Currykraut

HELICHRYSUM ITALICUM

Familie Korbblütler, Asteraceae

Diese Gewürzpflanze, die auch italienische Strohblume und italienische Immortelle genannt wird, kommt aus dem Mittelmeergebiet. Regina Hruska „Das Kraut liebt es warm und sonnig und um dem Currykraut gute Wachstumsmöglichkeiten zu geben, mischen wir die Heilerde vom Kompost des Heilgartens mit Sand.“ Seine Blüten und Blätter geben ein leichtes Curryaroma, erinnern an den Geschmack von Salbei und Beifuss Die Blätter verwenden wir frisch für Suppen und Reisgerichte. Es hat seinen Weg in den Heilgarten von „Licht aus der Jurte Shamanic Centre Vienna“ gefunden, Bienen suchen den Kontakt mit den kleinen Blüten des Krauts und Teilnehmer der Seminare und Menschen, die im Seminarzentrum Termine und Einzelberatung in Anspruch nehmen profitieren auch von seiner duftenden Energie.

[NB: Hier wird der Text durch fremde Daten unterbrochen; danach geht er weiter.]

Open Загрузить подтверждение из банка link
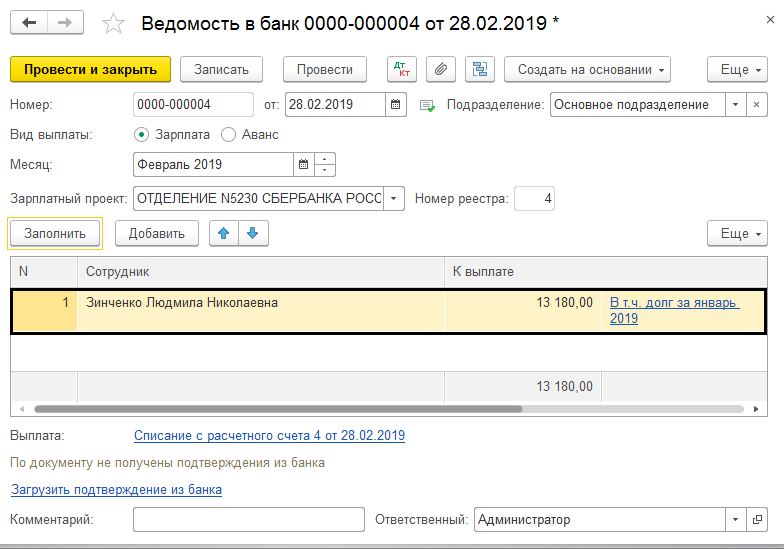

Diese Pflanze hat mit dem indischen Currybaum, Murray koenigii nichts zu tun. Der Curryblattbaum ist ein immergrüner kleiner Baum, der bis zu drei Meter hoch wird. Die Blätter werden in Indien frisch, bei uns getrocknet angeboten. Das Currykraut hat auch nichts mit dem Currypulver, das eine Gewürzkomposition aus bis zu 40 Zutaten ist zu tun. Das Currypulver gelangte über die Soldaten des britischen Empires, den Kolonialherren Indiens im 18. Jahrhundrt nach Europa. In Indien wird für jedes Gericht eine eigene Currymischung hergestellt. Unter anderem werden Ingwer Kümmel Senf Koriander Pfefferoni Samen vom Klee (Bockshornklee) und Kardamon dazugegeben. Jede Region und jede Familie hat ihre eigene Mischung.